Oui bien sûr, tous les voyages que l'on entreprend nous nourrissent car ils nous permettent de rencontrer d'autres publics et aussi d'autres musiciens. Nous sommes très attentifs aux musiques que nous entendons au cours de nos déplacements. Aujourd'hui tous les styles peuvent s'apporter de bonnes choses les uns aux autres et justement nous aimons bien les mélanges.

Nous sommes ouverts à toutes sortes de propositions mais nous ne pouvons pas travailler avec tout le monde

Un nouvel album est-il en prévision ?
Oui, nous avons déjà fait la maquette d'un nouvel album mais nous ne savons pas encore où nous allons l'enregistrer, peut-être à Paris, mais pas seulement car nos albums sont rarement enregistrés dans un seul et même endroit. Cela dépend aussi des musiciens que l'on va inviter à venir jouer.

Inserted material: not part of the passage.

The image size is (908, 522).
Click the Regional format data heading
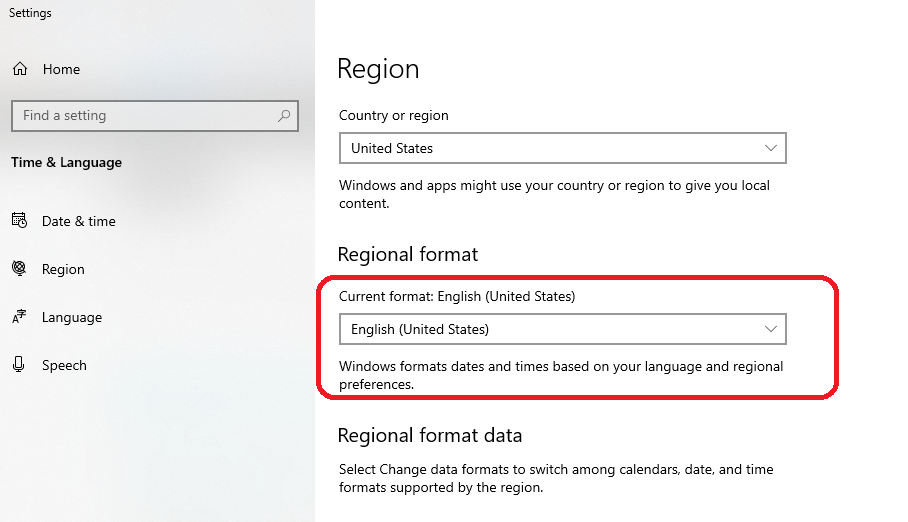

Vous avez en effet pris l'habitude d'inviter beaucoup de monde sur vos albums…
Nous sommes ouverts à toutes sortes de propositions mais nous ne pouvons pas travailler avec tout le monde, quand bien même on le veuille ! Pour nos propres albums, c'est nous qui choisissons ! Nous avons déjà joué avec beaucoup de monde et partagé beaucoup de scènes à l'occasion, justement, de festivals. Nous avons aussi souvent enregistré avec d'autres artistes, parfois pour un seul morceau, parfois un peu plus. Nous aimons ça !

Vous avez participé à un nombre impressionnant de projets et vous êtes très fréquemment sollicités : n'êtes-vous jamais fatigués ?
(Rires) On essaie de se donner tous les jours du courage et la volonté pour pouvoir assumer notre chance, car c'est une chance dans la vie d'être autant demandés pour jouer partout dans le monde ou d'être sollicités comme ambassadeurs de grandes causes. Tout cela nous donne de la force car lorsque nous donnons beaucoup nous recevons également beaucoup.

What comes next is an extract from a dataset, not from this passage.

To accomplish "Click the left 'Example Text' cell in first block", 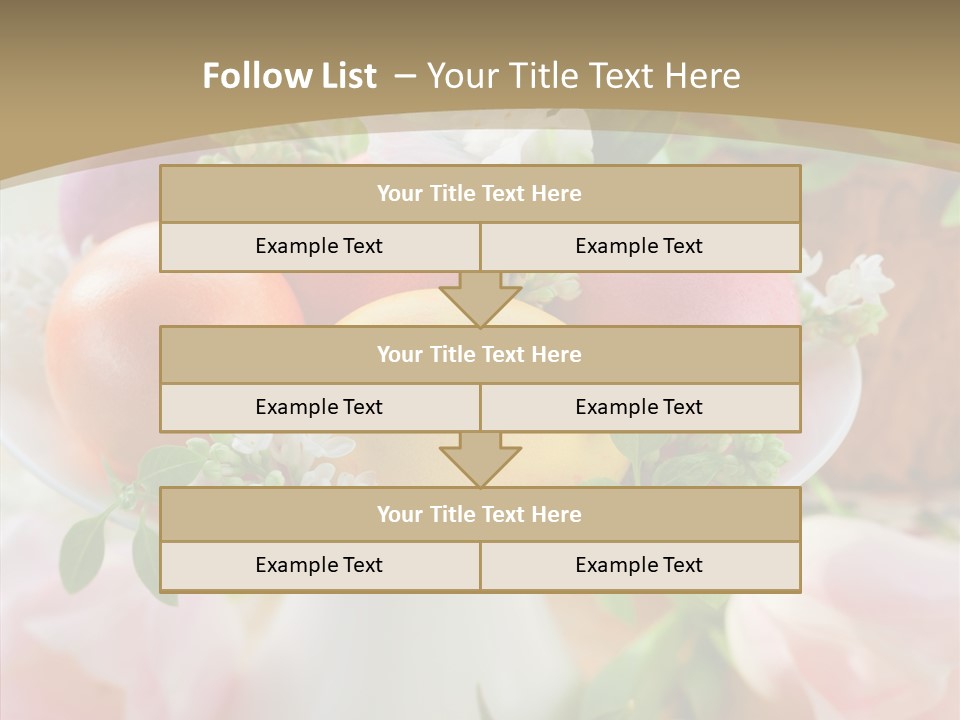I will tap(319, 246).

Vous reposer ou vous ressourcer passe automatiquement par un séjour à Bamako ?
Oui, bien sûr, c'est important de revenir régulièrement chez nous, mais ce n'est pas forcément pour nous reposer car nous avons toujours beaucoup de choses à faire à Bamako ! Nous sommes par exemple très impliqués dans la fédération des artistes du Mali. Et puis il y a la famille…

Oui c'est vrai qu'il nous manque la lumière du jour, mais comme nous avons déjà vu, dans le temps, cela reste un souvenir.

Il est devenu risqué pour un Européen de s'aventurer dans certains pays d'Afrique : votre chanson Welcome to Mali est-elle donc toujours d'actualité ?
Nous traversons actuellement une période douloureuse, c'est sûr. Mais il faut garder l'espoir que les choses évoluent. Si les gens se parlent ça ira mieux et un jour le pays sera de nouveau tranquille. Nous avons un très beau pays !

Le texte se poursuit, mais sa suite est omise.